Conclusions – Using Team Statistics from 2018 NCAA Football Data to Predict Number of Touchdowns: A DS 320 Final Project

Based on the results section, the conclusion was that aggregating the models did in fact improve the accuracy of model predictions over the null model. This included all of the XGBoost and Linear Regression models and the variations and combinations of them. The accuracy scores, in general, improved regardless of which prediction method was used. Statistics can be used to predict the number of touchdowns a team will score in a season with more accuracy than a null model.

Using the MAPE accuracy score, which was the best accuracy score for the size of the data set utilized while accounting for the presence of outliers, Minimum Linear Regression and XGBoost with Leave One Out Cross Validation was found to have the best accuracy score of all the models. When the models were combined, most of them beat the standard Linear Regression or XGBoost methods. But the maximum aggregate Linear Regression and XGBoost model performed worse than the standard XGBoost model and the Linear Regression with Leave One Out Cross Validation. The average aggregate model performed worse than the latter predictor as well.

It was also found that MAPE scores varied from conference to conference, with the PAC 12 having the best accuracy and the independent teams having the worst. This would make sense since independent teams play a variety of teams and not the same set of teams like the actual conference teams, which would make it hard to train an accurate classifier due to the differences of schedules and strengths and weaknesses of opposing teams.

So in general, the goal of training accurate predictors based on both integrated data and integrated models was accomplished. The data was integrated based on teams, where all the data was together and rows were teams. The work was done with Linear Regression and XGBoost and validated with Leave One Out Cross Validation and accuracy measure of MAPE. Integrated models using min, max, and average functions proved that integrated models can improve performance.

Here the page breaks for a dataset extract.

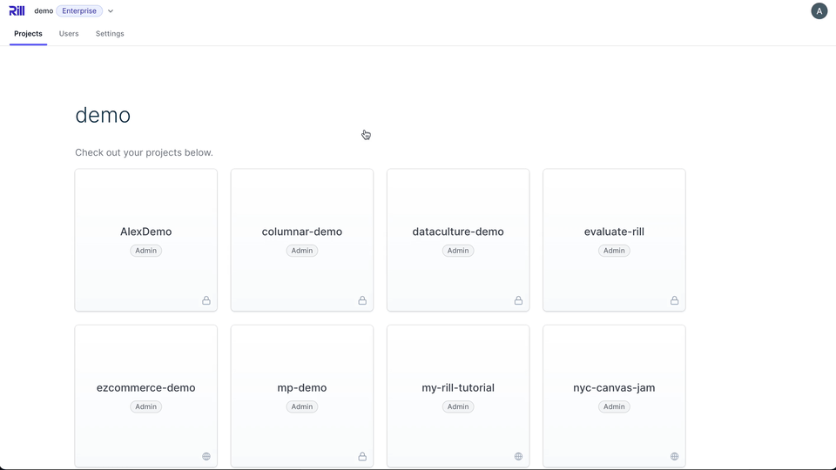Select the Projects tab
This screenshot has height=470, width=836.
tap(28, 34)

In the future, it would be useful to account for several other models. Linear regression and XGBoost are relatively simplistic models, and the addition of more sophisticated models may improve performance. Also, aggregating more sophisticated models with those mentioned in this paper may even further improve performance. Also, rushing, receiving, and defense data were the only statistics utilized. Adding additional statistics and integrating even more data may improve performance as well. Overall, there’s a great deal of research opportunities that can be explored in terms of data integration on the data table side as well as aggregating models.

References

[1] Lalit Kumar Teli, Nilay Zaveri, Pramila Shinde,“Prediction of Football Match Score and Decision Making Process ”, International Journal IJRITCC, Vol. 06, Issue 2, PP 162 – 165.

[2] Carson K. Leung, Kyle W. Joseph, “Sports Data Mining: Predicting Results for the College Football Games”, Procedia Computer Science, Vol. 35, 2014, PP 710-719.